WRITTEN TASK: Rewrite the lines below, putting "Where should I tap to do this" wherever "At what coordinates should I click to accomplish" appears and leaving everything else as it is. Omit the pictures from your version.

DATA IN THIS EXERCISE:
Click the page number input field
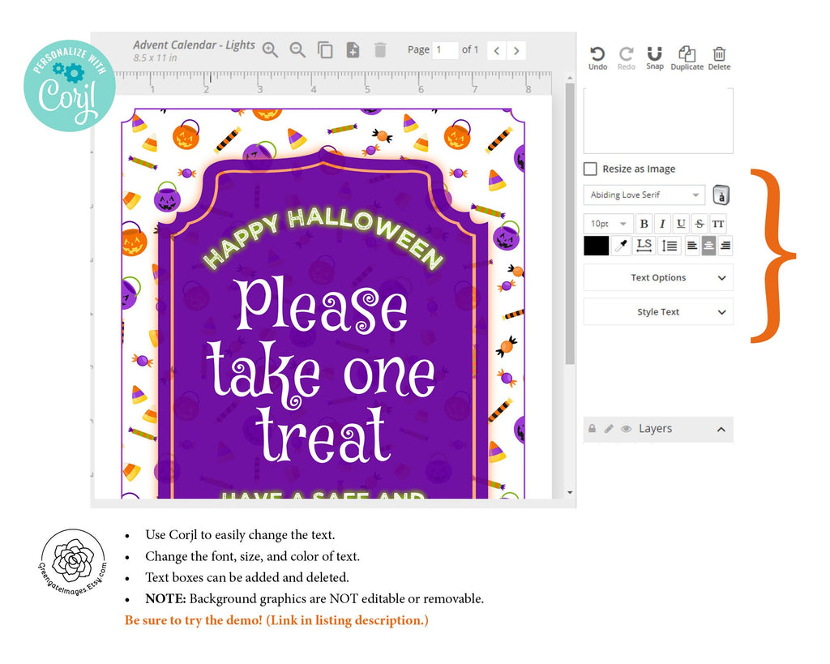Viewport: 830px width, 664px height. [445, 50]
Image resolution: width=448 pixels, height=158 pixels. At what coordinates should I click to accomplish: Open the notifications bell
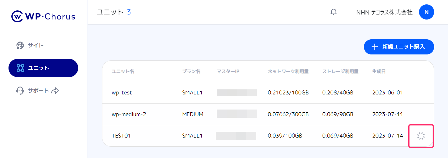[x=333, y=12]
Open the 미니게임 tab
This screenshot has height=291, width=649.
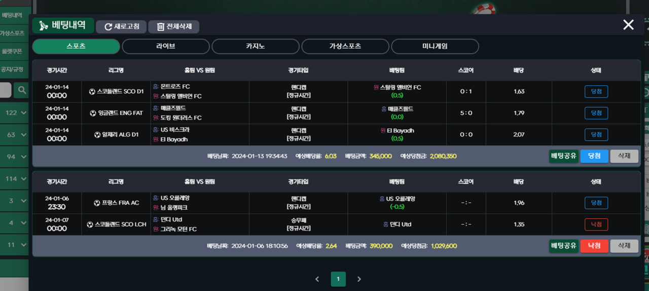point(435,46)
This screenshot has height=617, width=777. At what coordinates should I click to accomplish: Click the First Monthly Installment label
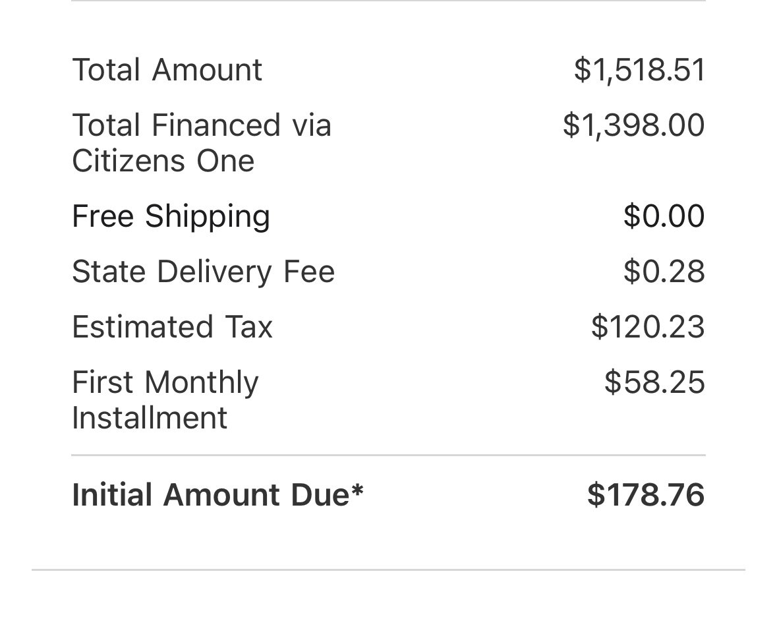tap(165, 400)
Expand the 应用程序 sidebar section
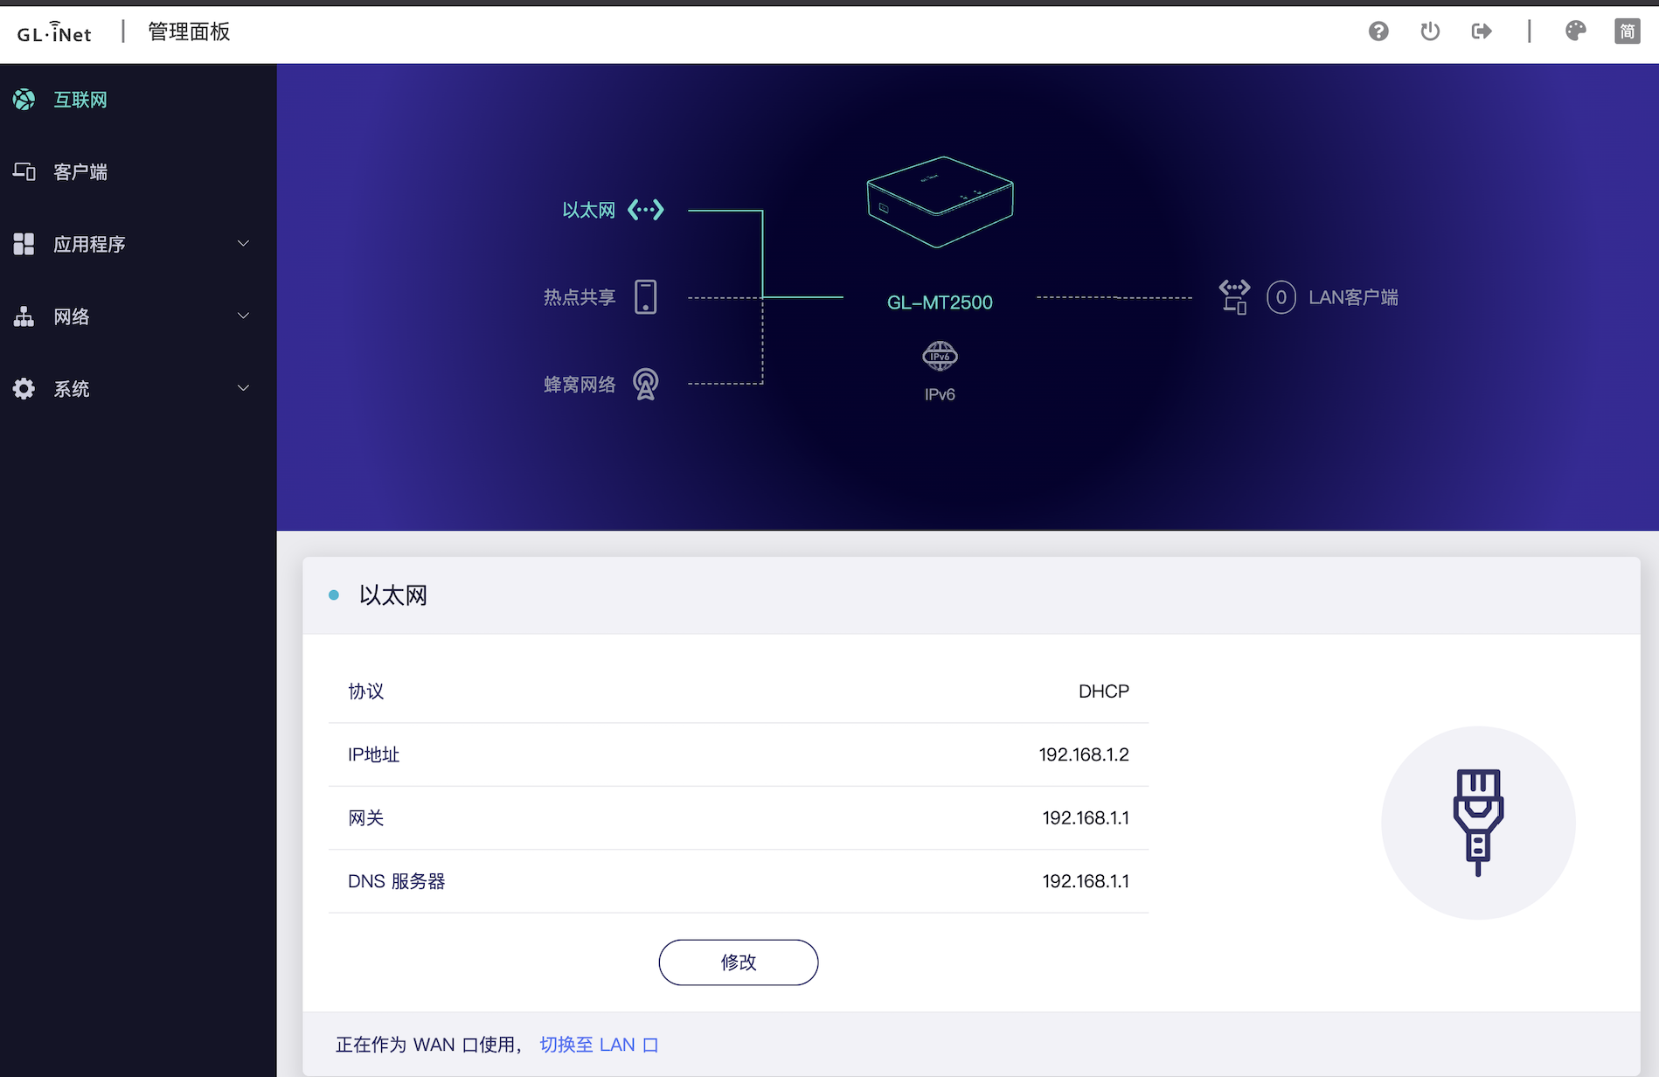 (x=90, y=244)
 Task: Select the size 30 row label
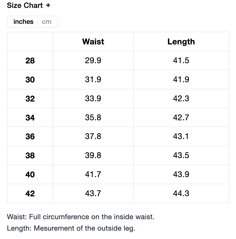(x=30, y=80)
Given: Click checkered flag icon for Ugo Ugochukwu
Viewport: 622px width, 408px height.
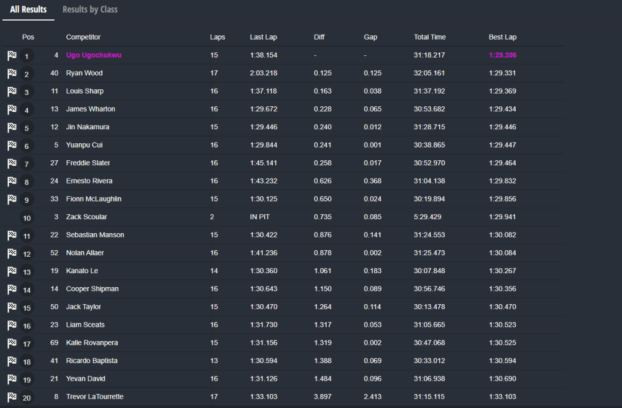Looking at the screenshot, I should click(x=12, y=56).
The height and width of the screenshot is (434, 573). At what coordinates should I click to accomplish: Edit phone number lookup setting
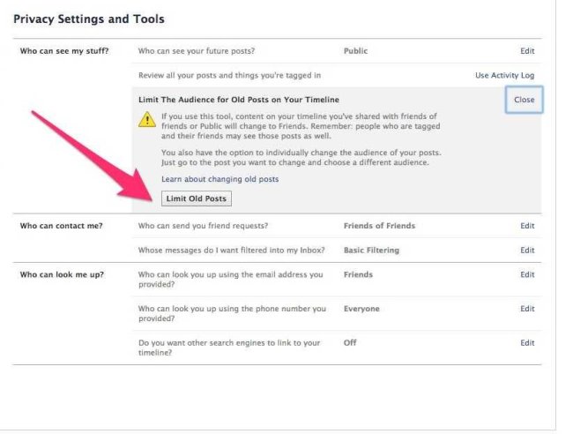coord(527,309)
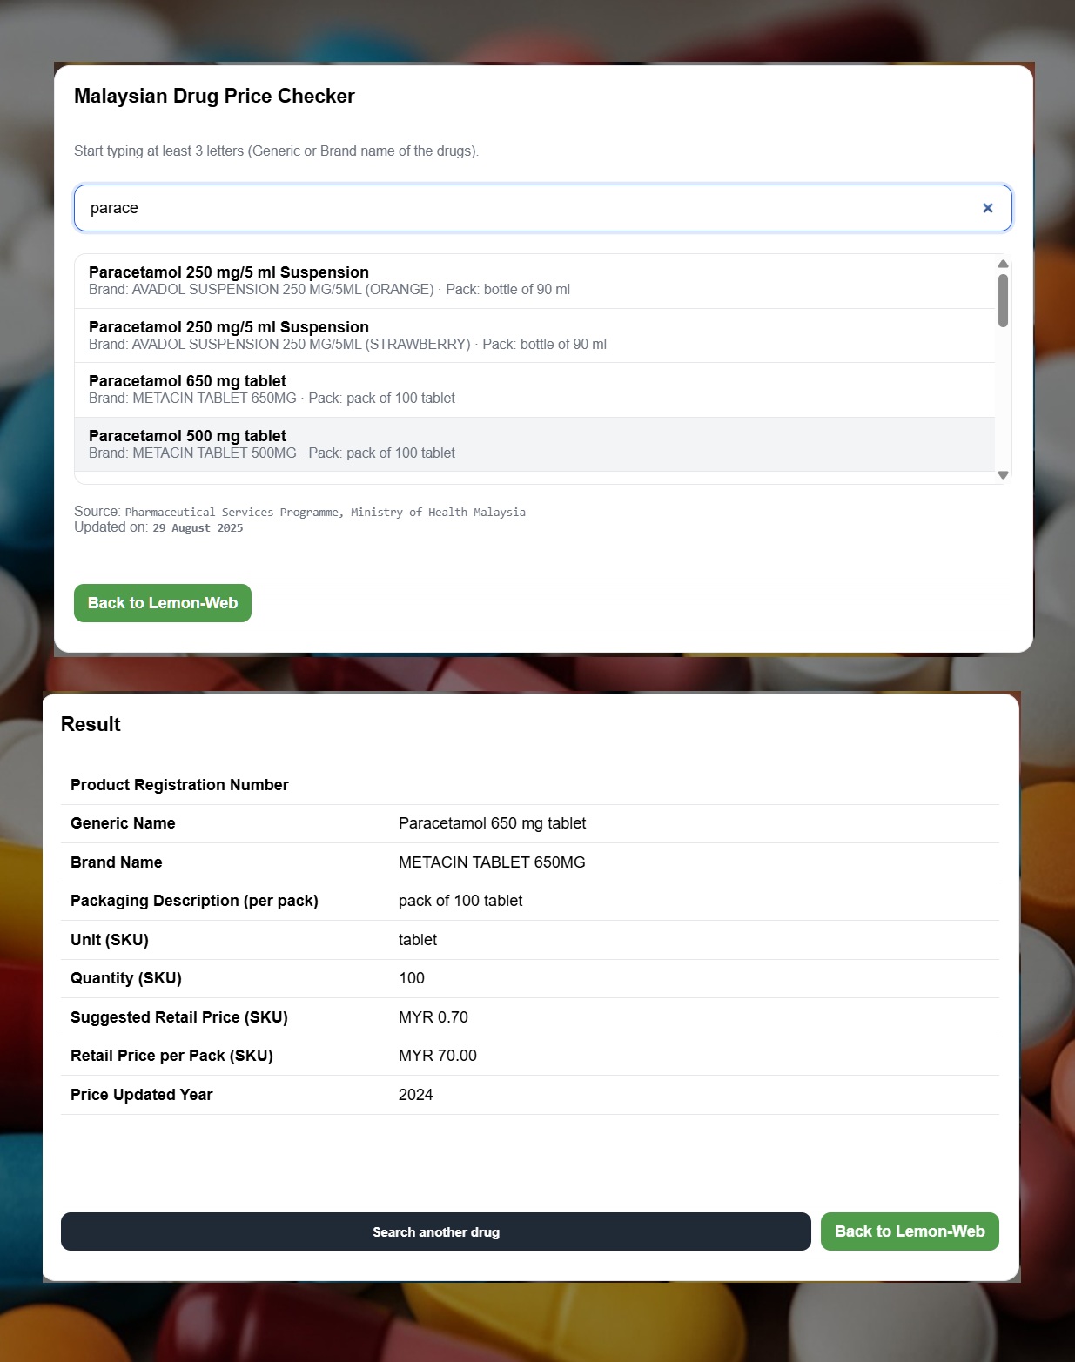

THE OUTPUT:
Click the page number input field
Viewport: 830px width, 664px height. [445, 50]
Image resolution: width=448 pixels, height=158 pixels. Where should I tap to do this: Open the notifications bell
[x=333, y=12]
Open the 미니게임 tab
This screenshot has height=291, width=649.
point(435,46)
This screenshot has height=617, width=777. Where should I tap to do this: Click the First Monthly Installment label
tap(165, 400)
Expand the 应用程序 sidebar section
 (x=90, y=244)
 Task: Select the size 30 row label
(x=30, y=80)
Given: Click checkered flag icon for Ugo Ugochukwu
Viewport: 622px width, 408px height.
Looking at the screenshot, I should click(x=12, y=56).
The height and width of the screenshot is (434, 573). Where should I tap to do this: Edit phone number lookup setting
coord(527,309)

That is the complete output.